Sozialdemokratische Utopien
Die (deutsche) Sozialdemokratie verbindet man nicht unbedingt mit Utopien. Ursprünglich aus einer marxistischen Tradition stammend, die sich von anderen Strömungen des Sozialismus, d.h. konkret des sog. Frühsozialismus, in nomineller Abgrenzung zu deren vermeintlich utopisches Denken (vgl. Friedrich Engels, Von der Utopie zur Wissenschaft). Unter dem Titel „Utopie. Für ein besseres Morgen“ haben Thomas Hartmann, Jochen Dahm und Frank Decker die Beiträge der im Wintersemester 2018/19 an der Universität Bonn in Kooperation mit der Friedrich-Ebert-Stiftung organisierten Ringvorlesung. Das Verhältnis von Sozialdemokratie und utopischen Denken wird auch gleich im ersten inhaltlichen Beitrag – „In die neue Zeit: Sozialdemokratischer Fortschritt und Utopie“ – von den beiden SPD-Bundesvorsitzenden Saskia Esken und Nobert Walter-Borjans problematisiert.
Das Geleitwort für die Veröffentlichung hat Kurt Beck, ehemaliger Bundesvorsitzender der SPD und derzeit Vorsitzender der SPD-nahen Friedrich-Ebert-Stiftung, geschrieben. Die Beiträge an sich stammen von den Referent*innen der Vorlesungsreihe. Hierzu zählen u.a. Journalist*innen wie Markus Beckedahl und Teresa Bücker, Hochschullehrer*innen wie Paul Mason (Loughborough University [GB]), Frank Decker (Rheinische Friedrich-Wilhelms-Universität, Bonn) oder Brigitte Geißler (Goethe-Universität, Frankfurt a.M.) sowie eine Reihe von Sozialdemokrati*nnen wie Heidemarie Wieczorek-Zeul (Bundesministerin a.D.), über Norbert Walter-Borjans (ehemaliger Bundesvorsitzender der SPD) und Thomas Hartmann (Referent in der Akademie für Soziale Demokratie der Friedrich-Ebert-Stiftung).

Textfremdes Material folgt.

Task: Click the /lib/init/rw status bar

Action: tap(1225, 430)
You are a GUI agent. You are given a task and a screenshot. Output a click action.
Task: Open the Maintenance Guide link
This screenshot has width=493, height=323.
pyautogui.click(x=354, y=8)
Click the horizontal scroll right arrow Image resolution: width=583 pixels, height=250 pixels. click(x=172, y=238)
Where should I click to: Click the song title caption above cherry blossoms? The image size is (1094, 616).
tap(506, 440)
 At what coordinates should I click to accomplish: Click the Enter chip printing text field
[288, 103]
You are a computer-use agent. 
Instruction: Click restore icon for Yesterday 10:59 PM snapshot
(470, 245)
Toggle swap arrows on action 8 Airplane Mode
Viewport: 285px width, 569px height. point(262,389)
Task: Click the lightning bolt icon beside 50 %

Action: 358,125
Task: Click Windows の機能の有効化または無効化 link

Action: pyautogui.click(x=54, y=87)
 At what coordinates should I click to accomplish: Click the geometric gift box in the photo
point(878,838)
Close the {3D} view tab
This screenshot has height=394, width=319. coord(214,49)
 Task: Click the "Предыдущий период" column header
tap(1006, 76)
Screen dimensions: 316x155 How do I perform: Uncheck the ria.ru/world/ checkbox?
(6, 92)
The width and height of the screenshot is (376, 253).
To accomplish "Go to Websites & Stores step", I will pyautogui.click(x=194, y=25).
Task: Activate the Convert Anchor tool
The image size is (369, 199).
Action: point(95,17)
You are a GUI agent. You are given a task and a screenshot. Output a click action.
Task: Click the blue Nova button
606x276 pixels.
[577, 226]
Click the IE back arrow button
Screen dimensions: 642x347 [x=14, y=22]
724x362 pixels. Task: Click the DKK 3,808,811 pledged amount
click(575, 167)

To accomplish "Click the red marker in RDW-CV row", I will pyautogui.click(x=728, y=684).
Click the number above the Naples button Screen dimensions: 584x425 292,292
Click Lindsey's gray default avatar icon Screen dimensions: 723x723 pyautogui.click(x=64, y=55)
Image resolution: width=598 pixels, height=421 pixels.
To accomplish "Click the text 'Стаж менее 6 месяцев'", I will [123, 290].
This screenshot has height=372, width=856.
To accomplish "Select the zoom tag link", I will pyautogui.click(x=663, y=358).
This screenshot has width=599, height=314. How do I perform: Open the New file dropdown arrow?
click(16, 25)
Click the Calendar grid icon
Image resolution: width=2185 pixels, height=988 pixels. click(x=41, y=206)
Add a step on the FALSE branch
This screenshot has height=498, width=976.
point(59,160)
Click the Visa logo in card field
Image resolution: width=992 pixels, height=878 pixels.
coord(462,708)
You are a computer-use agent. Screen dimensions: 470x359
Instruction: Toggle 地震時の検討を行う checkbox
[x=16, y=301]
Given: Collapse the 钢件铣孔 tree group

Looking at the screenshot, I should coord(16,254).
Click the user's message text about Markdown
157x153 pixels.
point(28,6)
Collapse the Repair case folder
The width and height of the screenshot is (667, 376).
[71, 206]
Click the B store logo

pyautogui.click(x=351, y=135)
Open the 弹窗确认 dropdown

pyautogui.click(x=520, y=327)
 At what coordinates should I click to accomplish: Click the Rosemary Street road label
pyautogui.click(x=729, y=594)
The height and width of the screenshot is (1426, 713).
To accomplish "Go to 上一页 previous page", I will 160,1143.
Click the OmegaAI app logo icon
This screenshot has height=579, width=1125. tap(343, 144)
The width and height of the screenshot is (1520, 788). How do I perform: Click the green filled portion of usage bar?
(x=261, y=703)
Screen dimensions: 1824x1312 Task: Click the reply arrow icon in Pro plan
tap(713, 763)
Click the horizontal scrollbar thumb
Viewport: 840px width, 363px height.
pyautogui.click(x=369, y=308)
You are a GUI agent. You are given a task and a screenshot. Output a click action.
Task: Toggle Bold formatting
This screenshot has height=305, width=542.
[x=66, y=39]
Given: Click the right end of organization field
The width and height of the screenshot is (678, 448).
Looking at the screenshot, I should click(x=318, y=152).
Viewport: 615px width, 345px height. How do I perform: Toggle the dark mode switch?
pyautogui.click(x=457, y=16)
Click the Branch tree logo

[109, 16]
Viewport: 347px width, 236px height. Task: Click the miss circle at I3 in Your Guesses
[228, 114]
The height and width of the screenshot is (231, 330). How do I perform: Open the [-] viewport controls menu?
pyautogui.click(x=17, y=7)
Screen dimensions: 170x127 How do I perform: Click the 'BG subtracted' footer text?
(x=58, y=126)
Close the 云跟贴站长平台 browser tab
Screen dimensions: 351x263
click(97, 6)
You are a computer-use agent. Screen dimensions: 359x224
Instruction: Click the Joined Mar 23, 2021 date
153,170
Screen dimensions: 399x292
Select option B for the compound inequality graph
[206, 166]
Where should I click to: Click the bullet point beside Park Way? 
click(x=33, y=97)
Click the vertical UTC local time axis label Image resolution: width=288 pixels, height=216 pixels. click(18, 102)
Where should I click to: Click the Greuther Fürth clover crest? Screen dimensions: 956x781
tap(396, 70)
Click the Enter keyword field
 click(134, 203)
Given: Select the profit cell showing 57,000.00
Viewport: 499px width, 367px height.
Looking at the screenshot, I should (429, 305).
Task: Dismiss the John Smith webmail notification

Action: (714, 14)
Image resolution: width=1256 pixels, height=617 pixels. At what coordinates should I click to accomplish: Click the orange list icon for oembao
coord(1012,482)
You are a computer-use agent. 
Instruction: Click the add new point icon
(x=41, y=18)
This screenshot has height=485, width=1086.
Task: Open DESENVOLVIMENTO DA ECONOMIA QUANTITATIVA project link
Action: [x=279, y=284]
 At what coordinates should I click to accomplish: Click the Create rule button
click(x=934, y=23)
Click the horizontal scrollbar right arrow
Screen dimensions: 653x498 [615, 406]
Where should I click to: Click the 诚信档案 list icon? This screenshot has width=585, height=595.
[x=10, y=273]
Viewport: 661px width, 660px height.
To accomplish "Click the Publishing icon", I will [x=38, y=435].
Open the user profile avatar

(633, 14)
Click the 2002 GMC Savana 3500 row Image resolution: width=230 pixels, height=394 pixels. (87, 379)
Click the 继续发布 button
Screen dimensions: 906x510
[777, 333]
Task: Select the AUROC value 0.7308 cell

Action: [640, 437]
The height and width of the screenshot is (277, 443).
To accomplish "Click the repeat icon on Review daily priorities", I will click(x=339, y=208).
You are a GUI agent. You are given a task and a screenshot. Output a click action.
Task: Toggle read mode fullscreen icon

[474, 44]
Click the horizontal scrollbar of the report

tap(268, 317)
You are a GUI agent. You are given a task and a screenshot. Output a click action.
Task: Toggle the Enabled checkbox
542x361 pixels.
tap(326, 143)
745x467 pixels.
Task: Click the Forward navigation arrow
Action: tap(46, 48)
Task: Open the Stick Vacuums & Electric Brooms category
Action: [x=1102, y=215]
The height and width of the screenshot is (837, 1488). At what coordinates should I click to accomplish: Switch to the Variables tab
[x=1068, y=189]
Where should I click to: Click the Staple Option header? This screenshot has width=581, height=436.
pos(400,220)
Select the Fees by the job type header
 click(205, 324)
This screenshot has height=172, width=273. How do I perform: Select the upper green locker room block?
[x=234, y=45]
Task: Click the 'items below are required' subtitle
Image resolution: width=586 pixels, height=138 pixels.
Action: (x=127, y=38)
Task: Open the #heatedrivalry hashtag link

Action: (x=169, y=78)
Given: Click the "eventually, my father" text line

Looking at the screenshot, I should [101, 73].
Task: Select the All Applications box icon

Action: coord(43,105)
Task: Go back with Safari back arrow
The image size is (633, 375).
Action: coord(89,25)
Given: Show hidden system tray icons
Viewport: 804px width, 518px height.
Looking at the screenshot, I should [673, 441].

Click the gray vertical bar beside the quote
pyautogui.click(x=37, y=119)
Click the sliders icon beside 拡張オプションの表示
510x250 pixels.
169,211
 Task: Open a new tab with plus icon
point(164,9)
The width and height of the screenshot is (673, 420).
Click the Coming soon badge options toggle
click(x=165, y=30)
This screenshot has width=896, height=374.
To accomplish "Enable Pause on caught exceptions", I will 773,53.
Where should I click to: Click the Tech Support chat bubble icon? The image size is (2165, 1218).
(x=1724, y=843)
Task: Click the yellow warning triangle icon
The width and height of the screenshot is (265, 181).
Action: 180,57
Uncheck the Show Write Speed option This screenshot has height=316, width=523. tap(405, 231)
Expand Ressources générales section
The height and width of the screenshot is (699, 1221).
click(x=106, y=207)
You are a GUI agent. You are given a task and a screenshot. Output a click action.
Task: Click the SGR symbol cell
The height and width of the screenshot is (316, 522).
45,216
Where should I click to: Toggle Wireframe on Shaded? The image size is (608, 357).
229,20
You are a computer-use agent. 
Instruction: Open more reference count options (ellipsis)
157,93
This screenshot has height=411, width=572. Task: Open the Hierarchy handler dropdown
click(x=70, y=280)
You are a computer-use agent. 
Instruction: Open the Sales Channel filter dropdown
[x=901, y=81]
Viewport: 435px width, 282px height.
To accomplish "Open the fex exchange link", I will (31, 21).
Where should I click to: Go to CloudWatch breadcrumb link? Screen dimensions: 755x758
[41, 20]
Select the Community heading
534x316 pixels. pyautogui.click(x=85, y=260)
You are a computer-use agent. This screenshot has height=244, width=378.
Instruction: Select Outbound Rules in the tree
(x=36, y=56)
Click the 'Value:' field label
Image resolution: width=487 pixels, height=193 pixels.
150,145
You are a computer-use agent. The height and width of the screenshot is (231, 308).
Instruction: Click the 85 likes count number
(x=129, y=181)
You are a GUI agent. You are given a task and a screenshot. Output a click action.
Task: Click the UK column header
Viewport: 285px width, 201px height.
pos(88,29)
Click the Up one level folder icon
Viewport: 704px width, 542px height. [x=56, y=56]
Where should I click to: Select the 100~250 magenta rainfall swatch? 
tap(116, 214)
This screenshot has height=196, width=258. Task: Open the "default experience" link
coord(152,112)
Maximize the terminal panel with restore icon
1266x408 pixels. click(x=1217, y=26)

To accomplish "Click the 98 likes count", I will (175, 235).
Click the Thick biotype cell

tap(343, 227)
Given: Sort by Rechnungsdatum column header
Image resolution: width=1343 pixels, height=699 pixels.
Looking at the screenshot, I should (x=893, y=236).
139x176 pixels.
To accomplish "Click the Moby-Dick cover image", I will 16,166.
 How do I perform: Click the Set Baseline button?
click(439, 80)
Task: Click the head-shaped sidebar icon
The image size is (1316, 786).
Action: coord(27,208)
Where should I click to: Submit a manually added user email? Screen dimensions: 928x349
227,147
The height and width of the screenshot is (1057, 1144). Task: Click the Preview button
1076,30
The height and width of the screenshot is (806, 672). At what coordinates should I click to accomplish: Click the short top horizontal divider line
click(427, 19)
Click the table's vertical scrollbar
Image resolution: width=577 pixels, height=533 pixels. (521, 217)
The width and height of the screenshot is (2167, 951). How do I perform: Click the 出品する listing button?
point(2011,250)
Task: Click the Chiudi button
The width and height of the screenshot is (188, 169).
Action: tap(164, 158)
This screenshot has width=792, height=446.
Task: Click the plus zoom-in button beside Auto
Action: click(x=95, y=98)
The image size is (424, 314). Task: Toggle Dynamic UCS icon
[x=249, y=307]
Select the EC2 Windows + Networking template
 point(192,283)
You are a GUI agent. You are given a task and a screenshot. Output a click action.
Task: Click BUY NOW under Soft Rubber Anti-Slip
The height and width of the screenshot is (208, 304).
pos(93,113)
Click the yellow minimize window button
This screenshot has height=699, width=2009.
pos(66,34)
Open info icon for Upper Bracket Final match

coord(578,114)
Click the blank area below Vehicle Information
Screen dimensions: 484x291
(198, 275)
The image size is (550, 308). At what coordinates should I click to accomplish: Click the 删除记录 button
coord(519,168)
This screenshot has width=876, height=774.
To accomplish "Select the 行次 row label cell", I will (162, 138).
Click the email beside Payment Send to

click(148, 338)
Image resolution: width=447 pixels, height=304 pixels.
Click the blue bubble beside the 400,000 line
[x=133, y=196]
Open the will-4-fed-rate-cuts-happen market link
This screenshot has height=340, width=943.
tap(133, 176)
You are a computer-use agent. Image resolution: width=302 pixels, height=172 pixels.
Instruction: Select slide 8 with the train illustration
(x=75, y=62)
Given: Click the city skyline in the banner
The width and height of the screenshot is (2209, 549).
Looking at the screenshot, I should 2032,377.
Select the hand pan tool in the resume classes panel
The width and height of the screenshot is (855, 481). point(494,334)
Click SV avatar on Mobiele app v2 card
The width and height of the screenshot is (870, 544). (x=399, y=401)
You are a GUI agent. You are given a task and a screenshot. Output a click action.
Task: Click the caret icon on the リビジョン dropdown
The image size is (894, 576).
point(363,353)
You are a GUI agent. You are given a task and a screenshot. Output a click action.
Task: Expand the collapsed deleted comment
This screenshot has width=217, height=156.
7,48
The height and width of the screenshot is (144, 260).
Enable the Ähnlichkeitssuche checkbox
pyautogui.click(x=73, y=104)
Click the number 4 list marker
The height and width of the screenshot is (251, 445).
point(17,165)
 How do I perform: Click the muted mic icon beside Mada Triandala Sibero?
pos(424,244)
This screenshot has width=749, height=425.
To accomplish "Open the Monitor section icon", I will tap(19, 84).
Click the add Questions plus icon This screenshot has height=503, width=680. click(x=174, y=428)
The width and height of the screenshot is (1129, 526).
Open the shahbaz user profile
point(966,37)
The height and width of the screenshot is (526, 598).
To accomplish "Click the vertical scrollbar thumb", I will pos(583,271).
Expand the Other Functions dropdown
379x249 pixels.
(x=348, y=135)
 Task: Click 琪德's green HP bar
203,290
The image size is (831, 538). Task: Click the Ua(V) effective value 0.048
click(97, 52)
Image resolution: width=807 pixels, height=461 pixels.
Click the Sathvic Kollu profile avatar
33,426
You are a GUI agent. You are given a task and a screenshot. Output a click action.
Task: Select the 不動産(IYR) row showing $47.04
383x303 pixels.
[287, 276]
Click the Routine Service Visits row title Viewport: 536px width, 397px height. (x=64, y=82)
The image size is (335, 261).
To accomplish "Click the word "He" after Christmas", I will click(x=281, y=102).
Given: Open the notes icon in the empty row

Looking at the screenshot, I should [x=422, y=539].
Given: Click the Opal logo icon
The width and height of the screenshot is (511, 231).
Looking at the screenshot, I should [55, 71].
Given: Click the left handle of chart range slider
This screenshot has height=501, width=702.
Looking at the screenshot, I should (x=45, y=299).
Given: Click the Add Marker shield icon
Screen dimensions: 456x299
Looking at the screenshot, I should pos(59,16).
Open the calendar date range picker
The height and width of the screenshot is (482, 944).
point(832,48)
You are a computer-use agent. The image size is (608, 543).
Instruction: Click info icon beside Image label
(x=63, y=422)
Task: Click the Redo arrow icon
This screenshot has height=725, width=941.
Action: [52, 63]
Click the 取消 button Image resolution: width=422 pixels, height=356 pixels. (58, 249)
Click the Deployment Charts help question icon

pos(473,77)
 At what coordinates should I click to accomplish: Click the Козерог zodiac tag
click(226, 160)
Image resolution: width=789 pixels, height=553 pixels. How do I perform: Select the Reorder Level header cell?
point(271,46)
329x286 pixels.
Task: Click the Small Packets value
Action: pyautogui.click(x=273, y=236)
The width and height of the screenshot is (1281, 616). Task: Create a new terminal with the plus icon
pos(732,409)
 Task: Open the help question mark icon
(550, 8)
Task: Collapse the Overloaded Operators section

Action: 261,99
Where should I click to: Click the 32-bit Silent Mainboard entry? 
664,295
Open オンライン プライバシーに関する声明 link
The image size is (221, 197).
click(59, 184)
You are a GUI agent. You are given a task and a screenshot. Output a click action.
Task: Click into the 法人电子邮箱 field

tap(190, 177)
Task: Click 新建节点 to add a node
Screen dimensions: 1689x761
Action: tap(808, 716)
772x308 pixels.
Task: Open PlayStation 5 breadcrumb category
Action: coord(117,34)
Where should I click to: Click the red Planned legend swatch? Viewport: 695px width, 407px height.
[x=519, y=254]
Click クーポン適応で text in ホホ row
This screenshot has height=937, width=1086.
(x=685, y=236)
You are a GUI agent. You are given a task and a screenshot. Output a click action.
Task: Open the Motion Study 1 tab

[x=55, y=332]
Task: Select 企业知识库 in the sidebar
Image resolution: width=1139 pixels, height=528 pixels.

Im einleitenden Kapitel bemerken die Herausgeber: „Die Autorinnen und Autoren eint der Blick auf die Krisen der Gegenwart, die durch die Corona-Pandemie noch stärker in Erscheinung treten, und zugleich die Hoffnung auf Veränderung zum Besseren: Etwa ein Wirtschaftssystem, das sich stärker am Gemeinwohl orientiert und dem Erhalt der Umwelt dient, eine Gesellschaft der Gleichen mit Beteiligung aller, oder das Streben nach mehr internationaler Zusammenarbeit, um die globalen Herausforderungen unserer Zeit gemeinsam bewältigen zu können“ (10). Die bearbeiteten Themen sind so vielschichtig wie die Auswahl der Autor*innen, die auch nicht nur aus dem deutschsprachigen Kontext stammen, so dass die Palette dadurch auch etwas bunter wird. Sie reichen von feministischer Utopie („Über eine feministische Zukunft“), über die Zukunft der (Parteien-)Demokratie (Brigitte Geißel, Enrico Liedtke) und Ökologie (Uwe Schneidewind, Otfried Höffe) bis zu Grundrechten im digitalen Zeitalter (Markus Beckedahl) und Ökonomie (Ulrike Herrmann, Heidemarie Wieczorek-Zeul, Pierre Rosanvallon). Leider haben nur ein paar Beiträge die utopischen Qualitäten von Beitrag. Sie wirken – platt ausgedrückt – zu „realistisch“. Ebenfalls von großem Interesse ist der Beitrag von Aleksandra Sowa über kybernetischen Sozialismus. Solche Beiträge bieten interessante Denkansätze in einem insgesamt durchmischten Sammelband.